During a recent panel discussion on the subject of government regulation of the IT security process, security commentator Bruce Schneier made the point that users must vociferously demand a level of security from those firms that create the products we use to help keep our systems safe. He and his fellow speakers were voicing their opinions at last month’s RSA Security conference in San Francisco.
Schneier’s seemingly innocent point was predicated on his belief that security vendors are driven primarily by profit, and will not put a whole lot of effort into any process that is not directly related to that pursuit. At the end of the day, these firms will undertake such activities only when they are demanded of them — by government, by partners or by customers.
If corporate users, beset by the constant bombardment of security threats, want these vendors to do what it takes to truly solve the problems and headaches that are keeping them up at night, Schneier opined, they have to clearly state their demands and basically kick and scream until the vendors have no choice but to act on their desires. Otherwise, industry vendors will ultimately do only what is required to ensure that their revenues are at a level that keeps their shareholders and board members content.
However, voicing their problems, Schneier intoned, isn’t as easy to do as it might seem.
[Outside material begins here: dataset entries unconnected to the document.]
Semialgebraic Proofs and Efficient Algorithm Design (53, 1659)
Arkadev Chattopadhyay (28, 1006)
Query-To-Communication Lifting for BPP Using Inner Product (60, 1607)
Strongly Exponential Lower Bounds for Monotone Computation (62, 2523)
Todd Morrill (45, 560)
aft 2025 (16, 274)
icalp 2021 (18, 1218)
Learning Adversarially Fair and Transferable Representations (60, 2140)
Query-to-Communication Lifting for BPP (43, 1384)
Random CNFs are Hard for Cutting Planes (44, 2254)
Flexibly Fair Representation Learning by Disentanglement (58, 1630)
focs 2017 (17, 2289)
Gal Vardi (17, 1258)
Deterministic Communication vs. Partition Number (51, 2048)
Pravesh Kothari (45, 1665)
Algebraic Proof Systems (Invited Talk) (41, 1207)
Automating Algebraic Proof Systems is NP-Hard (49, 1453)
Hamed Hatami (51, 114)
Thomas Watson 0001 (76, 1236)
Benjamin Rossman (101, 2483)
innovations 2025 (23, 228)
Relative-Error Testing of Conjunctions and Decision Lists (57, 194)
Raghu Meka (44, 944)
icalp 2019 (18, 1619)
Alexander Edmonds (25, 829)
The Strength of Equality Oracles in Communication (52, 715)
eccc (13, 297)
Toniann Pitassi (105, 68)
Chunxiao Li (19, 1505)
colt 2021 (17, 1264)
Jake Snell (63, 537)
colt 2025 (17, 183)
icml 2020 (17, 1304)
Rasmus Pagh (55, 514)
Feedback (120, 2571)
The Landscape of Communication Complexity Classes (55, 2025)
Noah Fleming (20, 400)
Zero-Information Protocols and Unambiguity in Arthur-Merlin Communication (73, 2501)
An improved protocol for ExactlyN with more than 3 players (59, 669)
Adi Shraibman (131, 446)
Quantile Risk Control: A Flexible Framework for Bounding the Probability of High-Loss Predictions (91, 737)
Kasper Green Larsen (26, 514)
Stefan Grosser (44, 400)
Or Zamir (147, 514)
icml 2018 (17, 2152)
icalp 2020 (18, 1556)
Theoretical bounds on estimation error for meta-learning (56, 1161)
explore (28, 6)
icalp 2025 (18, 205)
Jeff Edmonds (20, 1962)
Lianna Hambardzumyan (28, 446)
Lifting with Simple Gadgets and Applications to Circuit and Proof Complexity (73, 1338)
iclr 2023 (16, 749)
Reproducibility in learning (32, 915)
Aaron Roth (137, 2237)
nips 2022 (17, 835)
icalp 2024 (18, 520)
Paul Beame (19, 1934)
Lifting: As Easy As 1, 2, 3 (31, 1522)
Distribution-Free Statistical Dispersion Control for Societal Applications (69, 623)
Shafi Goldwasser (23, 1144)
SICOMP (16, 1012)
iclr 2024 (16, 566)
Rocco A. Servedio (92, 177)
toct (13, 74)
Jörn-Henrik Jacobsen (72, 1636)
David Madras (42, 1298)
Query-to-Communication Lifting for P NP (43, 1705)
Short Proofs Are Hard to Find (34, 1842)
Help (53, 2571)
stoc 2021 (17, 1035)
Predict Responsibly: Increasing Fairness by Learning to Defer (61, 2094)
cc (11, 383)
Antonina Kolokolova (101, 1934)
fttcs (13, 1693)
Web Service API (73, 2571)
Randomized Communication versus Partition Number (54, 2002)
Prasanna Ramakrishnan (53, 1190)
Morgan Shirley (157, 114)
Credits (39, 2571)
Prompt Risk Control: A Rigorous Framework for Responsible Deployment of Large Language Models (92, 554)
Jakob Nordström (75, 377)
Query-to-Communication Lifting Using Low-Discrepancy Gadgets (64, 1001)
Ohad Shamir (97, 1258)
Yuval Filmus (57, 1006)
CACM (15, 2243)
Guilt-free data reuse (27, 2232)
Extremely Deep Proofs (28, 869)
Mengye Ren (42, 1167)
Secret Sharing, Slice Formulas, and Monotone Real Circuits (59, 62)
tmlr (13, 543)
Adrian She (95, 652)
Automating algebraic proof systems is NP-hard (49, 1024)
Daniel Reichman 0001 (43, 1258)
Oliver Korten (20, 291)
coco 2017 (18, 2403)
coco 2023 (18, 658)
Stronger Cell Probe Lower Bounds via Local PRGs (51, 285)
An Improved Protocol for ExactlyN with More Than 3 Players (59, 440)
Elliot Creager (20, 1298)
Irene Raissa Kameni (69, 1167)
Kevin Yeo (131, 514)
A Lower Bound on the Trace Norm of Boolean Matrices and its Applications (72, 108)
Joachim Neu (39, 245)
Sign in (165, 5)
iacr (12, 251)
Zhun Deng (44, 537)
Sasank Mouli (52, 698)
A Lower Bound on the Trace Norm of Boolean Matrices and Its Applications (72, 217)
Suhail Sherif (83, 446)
Such an overarching act can’t be carried out until customers can coordinate their efforts into a single set of requests. In other words, deciding what should be demanded is a step that hasn’t yet been completed. Another point the panel discussed that touched on an element that is potentially restricting the robustness of security solutions was that of the extent to which governments should intervene in the process of secure public networks, most notably the Internet.
It’s conceivable that governments could pay a lot more attention to the network security picture — potentially by bringing in legislation that would require industry players such as ISPs and law enforcement entities to make sure breaches are either less apt to happen or that the perpetrators of cybercrimes pay much stiffer prices than is currently the case.
This takes the security regulation debate into the realm of party politics. Should the state take a highly active or a laissez faire stance on the matter? Like all social questions that present these two approaches as options, convincing arguments can be made for each.
In general, the more a government involves itself in the policing of the Internet, the more safe it should conceivably be. However, with such intervention, it’s argued by some that the less open the Internet becomes, the less freedom developers have to help it live up to its potential as a communications medium.
As is also the case with similar political issues, the realistic situation that has grown up around IT security, and which will continue to exist, is one of compromise. Whether left-leaning or a right-leaning governments holds power in western countries, it seems clear that the state will play a limited though fairly active role in the security picture. Neither side will see this as an adequate approach. Observers can therefore expect the debate to continue for quite some time.